Die Amazon Bärenmarkt-Situation zeigt, wie selbst dominierende Tech-Konzerne unter dem Druck aggressiver Investitionsstrategien und sich verändernder Anlegerstimmung leiden können. Während der Rückgang der Aktie ein klares Warnsignal für kurzfristige Risiken darstellt, bleibt die langfristige Perspektive vieler Analysten positiv – insbesondere wenn Cloud- und KI-Geschäfte weiter wachsen.

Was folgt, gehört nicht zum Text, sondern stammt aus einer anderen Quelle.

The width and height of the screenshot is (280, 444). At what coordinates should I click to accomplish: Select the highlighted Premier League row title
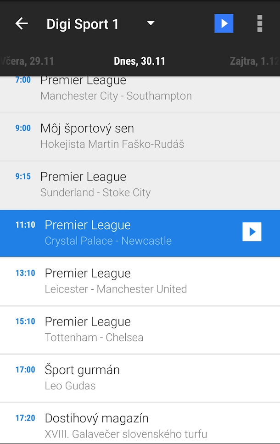point(88,225)
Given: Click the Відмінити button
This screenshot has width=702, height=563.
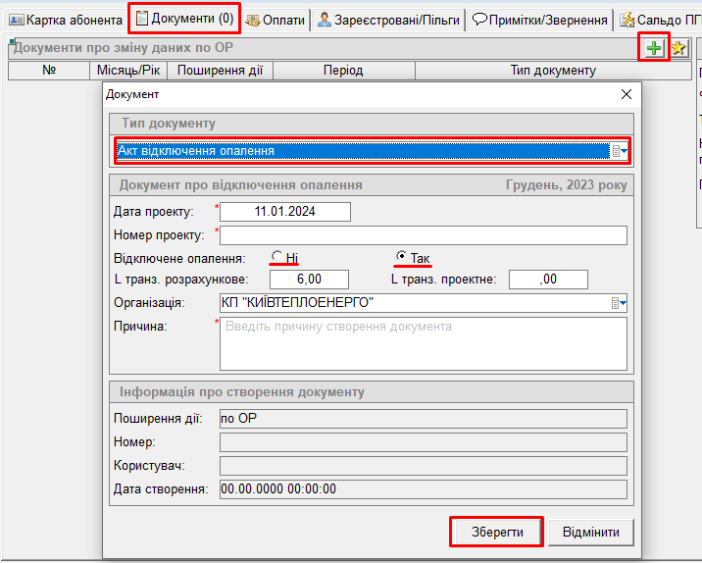Looking at the screenshot, I should click(x=590, y=532).
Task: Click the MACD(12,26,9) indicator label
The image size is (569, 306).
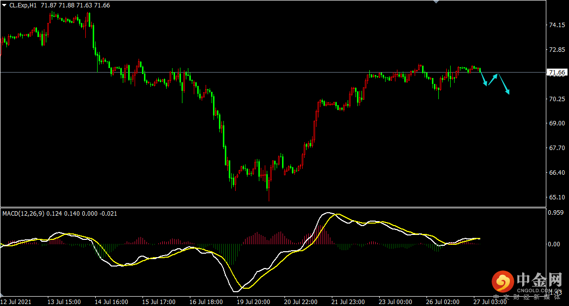Action: [23, 214]
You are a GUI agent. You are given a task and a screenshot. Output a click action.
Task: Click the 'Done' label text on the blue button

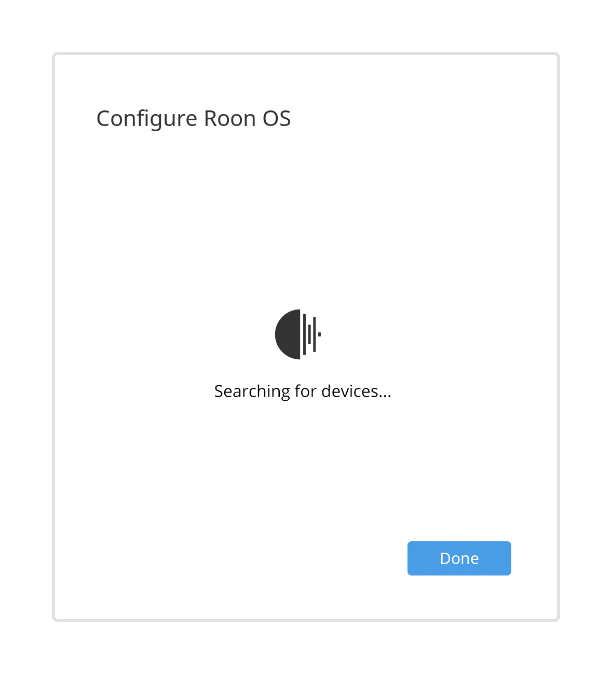coord(459,558)
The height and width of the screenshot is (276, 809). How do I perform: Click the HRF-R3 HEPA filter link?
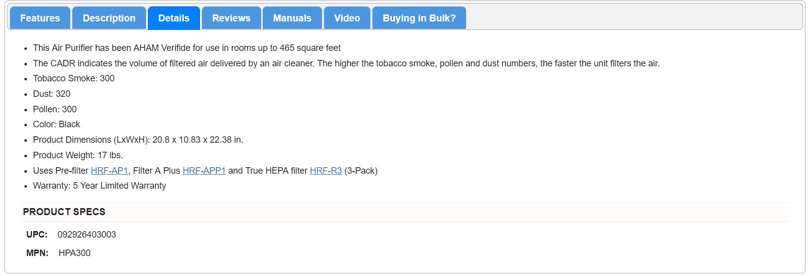[325, 171]
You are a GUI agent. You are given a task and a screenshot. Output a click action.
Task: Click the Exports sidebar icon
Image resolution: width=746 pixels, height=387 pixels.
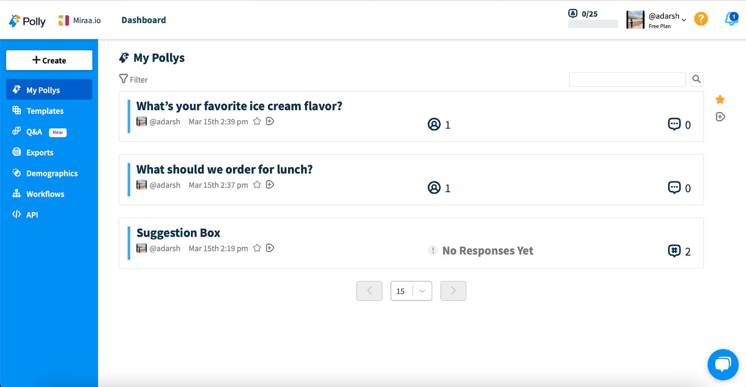[17, 152]
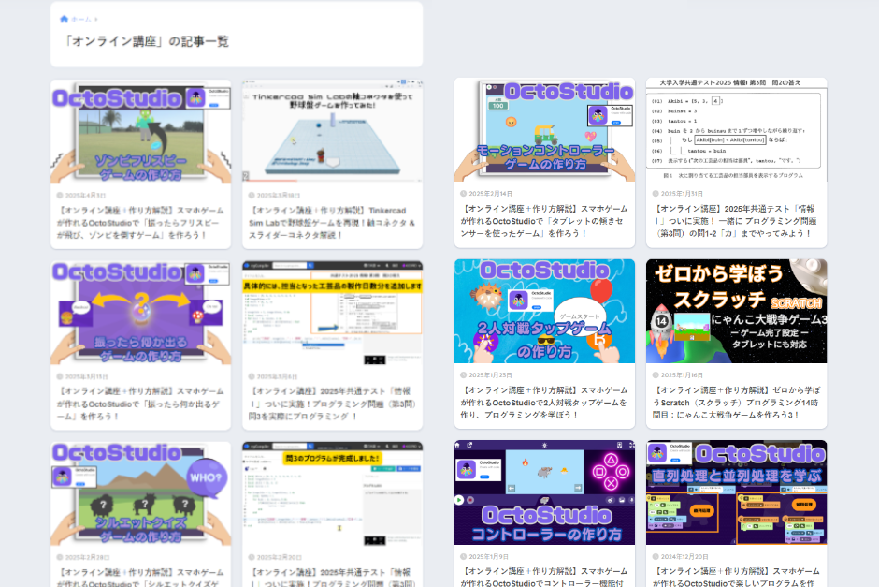Image resolution: width=879 pixels, height=587 pixels.
Task: Select the 直列処理と並列処理を学ぶ thumbnail
Action: [736, 492]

Ob weitere Magnificent-7-Titel folgen werden, hängt stark von deren eigener Investitionsstrategie und der Reaktion der Märkte auf zukünftige Gewinnberichte ab.

Für deutsche Anleger bedeutet dies, dass eine fundierte Analyse der Geschäftsmodelle, ein Blick auf Bewertungskennzahlen und eine klare Strategie für Ein- und Ausstiegszeitpunkte unerlässlich sind – unabhängig davon, ob ein Bärenmarkt aktuelle Chancen oder Risiken signalisiert.